◆ WHAT THE EXERCISE ASKS:
Set down, please, the line that contains "Where should I" and every line that follows it to the end of the records, exactly; do not include pictures.

◆ EXERCISE MATERIALS:
= = = =

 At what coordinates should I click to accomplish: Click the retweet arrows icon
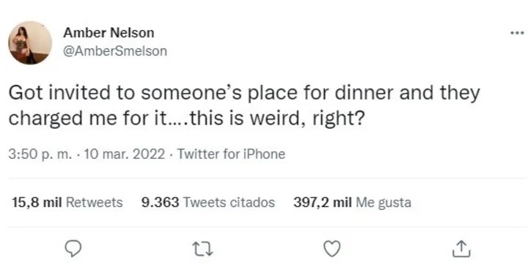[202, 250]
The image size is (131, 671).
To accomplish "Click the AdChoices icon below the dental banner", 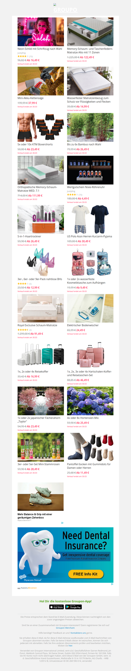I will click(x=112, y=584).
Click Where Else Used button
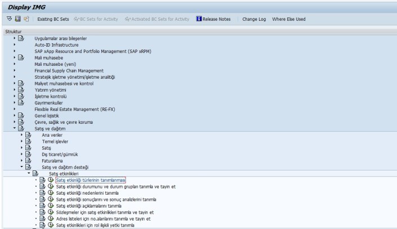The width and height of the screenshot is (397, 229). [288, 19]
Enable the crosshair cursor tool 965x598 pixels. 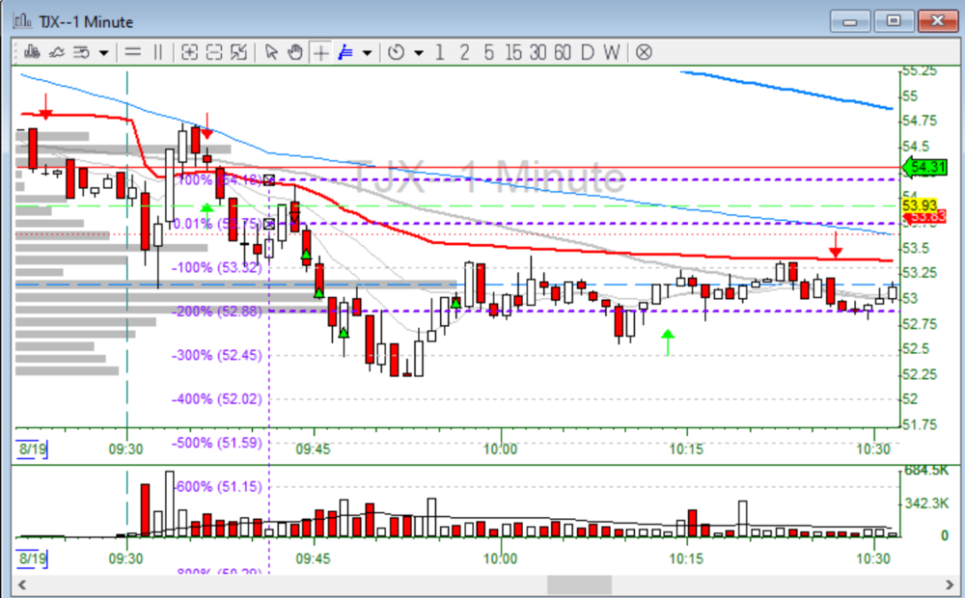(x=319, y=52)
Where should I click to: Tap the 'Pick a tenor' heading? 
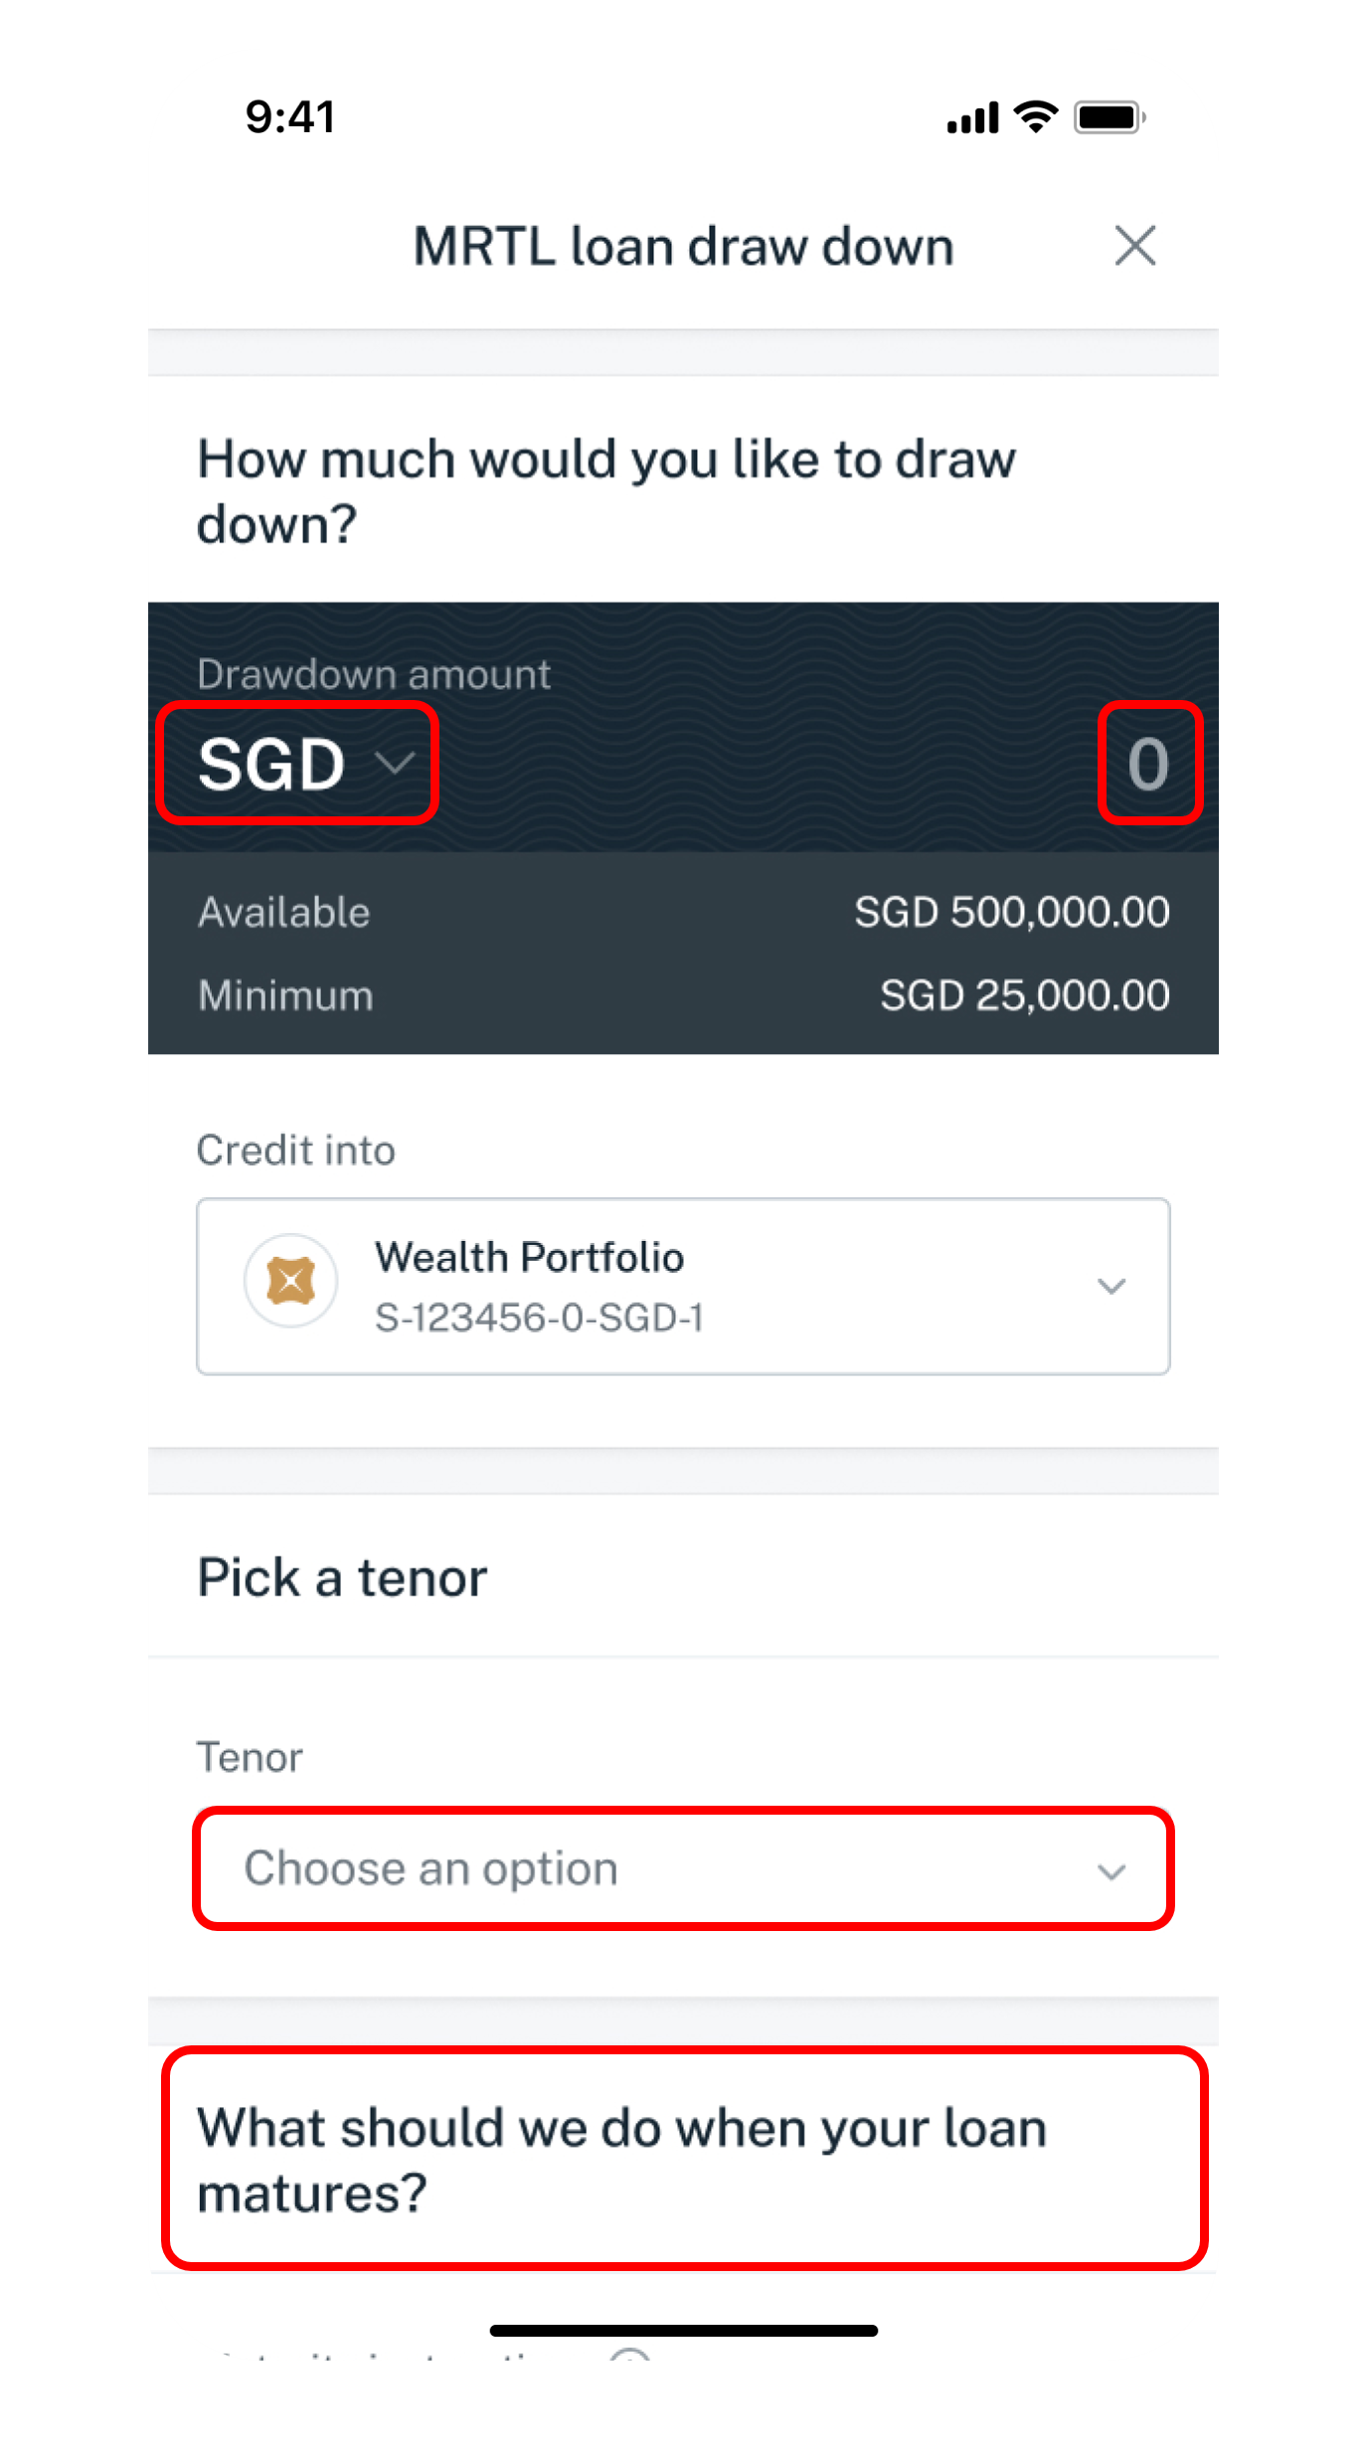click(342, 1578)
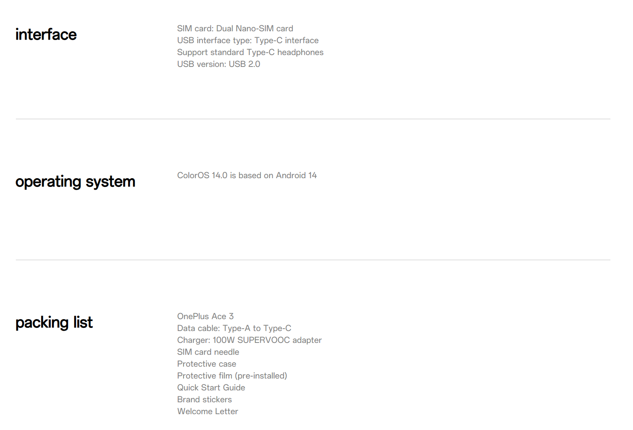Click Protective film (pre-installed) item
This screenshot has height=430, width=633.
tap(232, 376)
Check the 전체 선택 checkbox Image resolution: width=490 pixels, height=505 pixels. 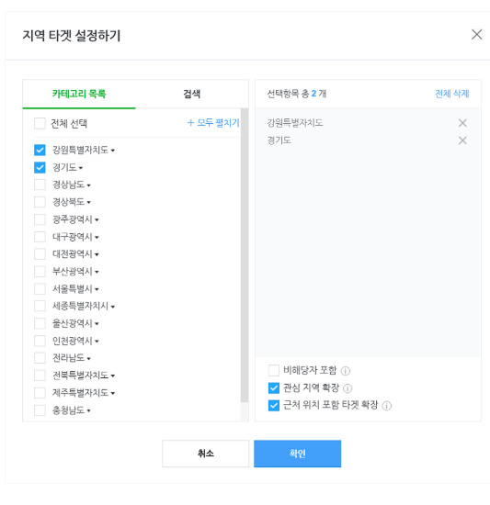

= = = =

◆ SOLUTION FOR THIS EXERCISE:
Where should I click to: Tap the 'Pick a tenor' heading? 
click(342, 1578)
Click Protective film (pre-installed) item
This screenshot has height=430, width=633.
tap(232, 376)
Check the 전체 선택 checkbox Image resolution: width=490 pixels, height=505 pixels. 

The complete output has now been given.